De algún modo, y como señaló Theodor Adorno en su obra “Dialéctica Negativa”, “el terremoto de Lisboa fue suficiente para curar a Voltaire de la teodicea de Leibniz”. Es decir, el evento de Lisboa venía a demostrar, a ojos de muchos, que la escuela de Leibniz y René Descartes, que habían tratado de explicar de manera racional la existencia de Dios, estaba completamente equivocada.
A partir de él se empezó a desarrollar la moderna sismología, que intentaba explicar de modo no teológico los movimientos telúricos, teniendo al filósofo alemán Immanuel Kant como uno de sus principales promotores.
Rousseau, por su parte, utilizó las consecuencias del terremoto como un argumento en contra del crecimiento de las ciudades, un fenómeno que recién estaba empezando a mediados del siglo 18, en consonancia con sus posturas a favor de una forma más de vida más naturalista.
De hecho, el terremoto de Lisboa, junto con el descubrimiento de las ruinas de Pompeya solo siete años antes, marcó un giro clave en las ideas de la Modernidad, siendo el origen del neoclasicismo romántico del siglo 18 que, finalmente, sería el germen del romanticismo que dominó el espíritu intelectual durante la primera mitad del siglo 19.
Los hechos de Lisboa obligaron a los grandes pensadores europeos de esa época a adoptar puntos de vista más científicos, tanto naturales como sociales, para explicar el fenómeno y sus consecuencias.

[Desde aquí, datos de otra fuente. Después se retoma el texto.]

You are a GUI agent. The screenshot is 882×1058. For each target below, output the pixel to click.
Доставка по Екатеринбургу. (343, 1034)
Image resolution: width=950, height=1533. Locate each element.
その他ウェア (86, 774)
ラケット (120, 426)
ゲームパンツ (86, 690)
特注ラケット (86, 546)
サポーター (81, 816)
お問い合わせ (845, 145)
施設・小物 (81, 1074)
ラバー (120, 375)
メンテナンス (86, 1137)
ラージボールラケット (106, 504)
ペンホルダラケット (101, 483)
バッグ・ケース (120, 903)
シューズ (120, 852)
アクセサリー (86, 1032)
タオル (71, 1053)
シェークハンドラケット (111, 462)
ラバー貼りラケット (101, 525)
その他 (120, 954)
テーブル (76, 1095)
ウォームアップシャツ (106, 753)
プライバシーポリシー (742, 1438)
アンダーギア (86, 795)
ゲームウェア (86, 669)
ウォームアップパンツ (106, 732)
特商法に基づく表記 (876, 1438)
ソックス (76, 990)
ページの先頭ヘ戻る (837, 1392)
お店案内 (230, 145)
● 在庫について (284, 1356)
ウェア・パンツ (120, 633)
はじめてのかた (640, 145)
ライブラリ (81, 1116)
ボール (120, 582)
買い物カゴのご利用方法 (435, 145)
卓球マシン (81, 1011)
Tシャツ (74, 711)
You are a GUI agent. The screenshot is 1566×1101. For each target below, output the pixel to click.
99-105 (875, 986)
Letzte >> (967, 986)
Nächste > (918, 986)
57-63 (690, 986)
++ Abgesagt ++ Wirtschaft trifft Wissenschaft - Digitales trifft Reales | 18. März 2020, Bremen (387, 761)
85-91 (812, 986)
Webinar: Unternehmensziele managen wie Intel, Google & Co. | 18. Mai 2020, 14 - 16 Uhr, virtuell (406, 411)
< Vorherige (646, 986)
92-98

A partir de él se empezó a desarrollar la moderna sismología, que intentaba explicar de modo no teológico los movimientos telúricos, teniendo al filósofo alemán Immanuel Kant como uno de sus principales promotores. Del mismo modo, el seísmo fue una de las instancias que obligó a pensar en las sociedades y las urbes bajo la perspectiva de la relación del ser humano con su entorno, de manera más sociológica.
Hasta tal punto llegó el significado y las implicancias del desastre natural de Lisboa, que el académico Gene Ray, autor del libro “Terror and the Sublime in Art and Critical Theory” (2005), lo compara con hechos contemporáneos y trascendentales de la humanidad como el Holocausto, la bomba de Hiroshima o el 11 de septiembre de 2001. Después de cada uno de estos eventos, se despertó un espíritu pesimista que, Adorno, denominó el efecto “después-de-Auschwitz”. Como escribió el filósofo alemán: “Escribir poesía después de Auschwitz es un acto de barbarie”.